FreeRTOS-Kernel/portable/ThirdParty/GCC/ARM_TFM/README.md

# Target of this port

This port adds the support that FreeRTOS applications can call the secure
services in Trusted Firmware M(TF-M) through Platform Security Architecture
(PSA) API based on the ARM Cortex-M23, Cortex-M33, Cortex-M55 and Cortex-M85
platform.

The Platform Security Architecture (PSA) makes it quicker, easier and cheaper
to design security into a device from the ground up. PSA is made up of four key
stages: analyze, architect, implement, and certify. See [PSA Resource Page](https://www.arm.com/architecture/security-features/platform-security).

TF-M is an open source project. It provides a reference implementation of PSA
for Arm M-profile architecture. Please get the details from this [link](https://www.trustedfirmware.org/projects/tf-m/).

# Derivation of the source code

* `os_wrapper_freertos.c`
  The implementation of APIs which are defined in `/interface/include/os_wrapper/mutex.h`
  in trusted-firmware-m (tag: TF-Mv2.0.0). The implementation is based on
  FreeRTOS mutex type semaphore.

# Usage notes

To build a project based on this port:
* Step 1: build the secure image. Please follow the **Build the Secure Side** section for details.
* Step 2: build the nonsecure image. Please follow the **Build the Non-Secure Side** for details.

## Build the Secure Side

### Get the TF-M source code

See the [link](https://git.trustedfirmware.org/TF-M/trusted-firmware-m.git/) to get the source code. This port is supported by TF-M version **tag: TF-Mv2.0.0**.

### Build TF-M

Please refer to this [link](https://trustedfirmware-m.readthedocs.io/en/latest/getting_started/) to build the secure side.
_**Note:** `TFM_NS_MANAGE_NSID` must be configured as "OFF" when building TF-M_.

## Build the Non-Secure Side

Please copy all the files in `freertos_kernel/portable/GCC/ARM_CM[23|33|55|85]_NTZ` into the `freertos_kernel/portable/ThirdParty/GCC/ARM_TFM` folder before using this port. Note that TrustZone is enabled in this port. The TF-M runs in the Secure Side.

Please call the API `tfm_ns_interface_init()` which is defined in `/interface/src/os_wrapper/tfm_ns_interface_rtos.c` by trusted-firmware-m (tag: TF-Mv2.0.0) at the very beginning of your application. Otherwise, it will always fail when calling a TF-M service in the Nonsecure Side.
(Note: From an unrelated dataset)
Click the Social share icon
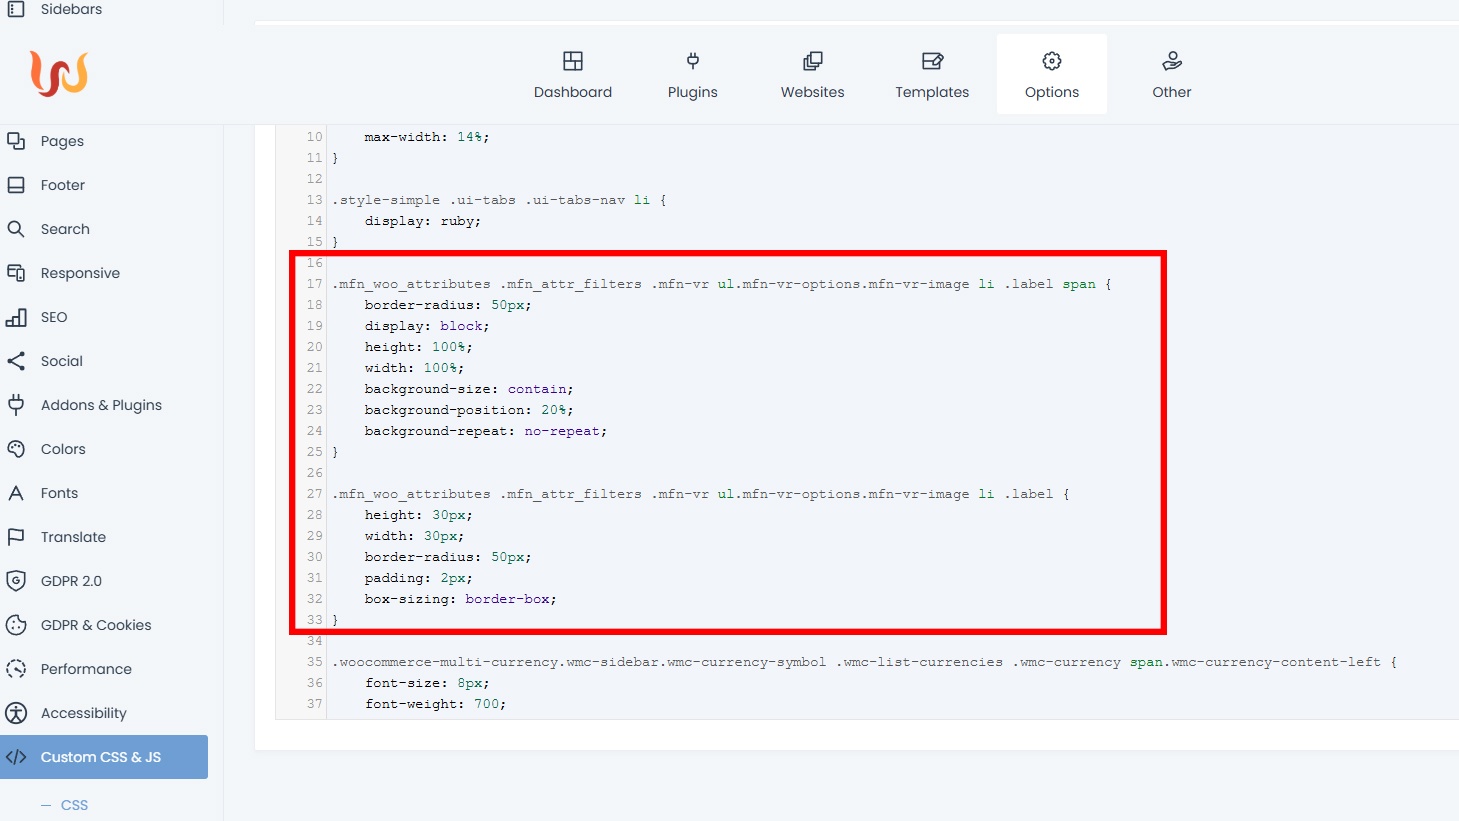Screen dimensions: 1459x821 pyautogui.click(x=16, y=361)
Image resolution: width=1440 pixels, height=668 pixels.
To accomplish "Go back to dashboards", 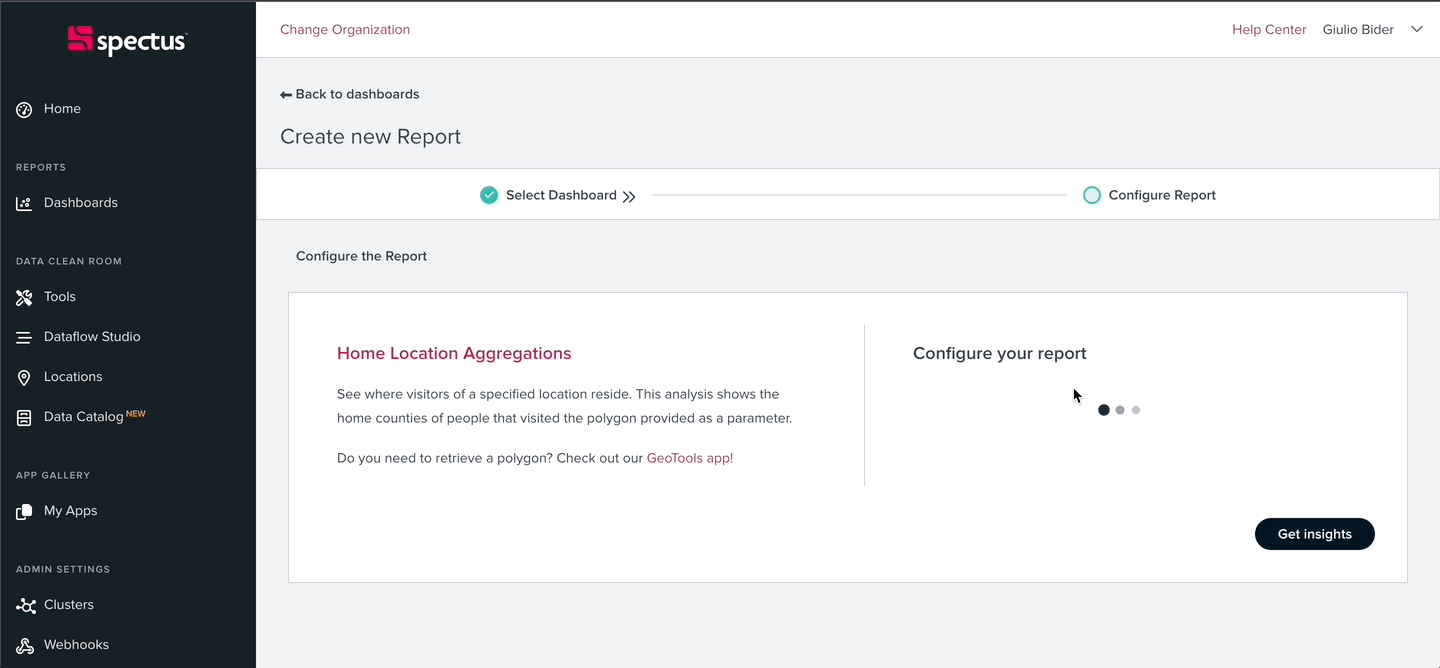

### Configuration in FreeRTOS kernel

* `configRUN_FREERTOS_SECURE_ONLY`
This macro should be configured as 0. In this port, TF-M runs in the Secure Side while FreeRTOS
Kernel runs in the Non-Secure Side.

* `configENABLE_FPU`
The setting of this macro is decided by the setting in Secure Side which is platform-specific.
If the Secure Side enables Non-Secure access to FPU, then this macro can be configured as 0 or 1. Otherwise, this macro can only be configured as 0.
Please note that Cortex-M23 does not support FPU.
Please refer to [TF-M documentation](https://tf-m-user-guide.trustedfirmware.org/integration_guide/tfm_fpu_support.html) for FPU usage on the Non-Secure side.

* `configENABLE_MVE`
The setting of this macro is decided by the setting in Secure Side which is platform-specific.
If the Secure Side enables Non-Secure access to MVE, then this macro can be configured as 0 or 1. Otherwise, this macro can only be configured as 0.
Please note that only Cortex-M55 and Cortex-M85 support MVE.
Please refer to [TF-M documentation](https://tf-m-user-guide.trustedfirmware.org/integration_guide/tfm_fpu_support.html) for MVE usage on the Non-Secure side.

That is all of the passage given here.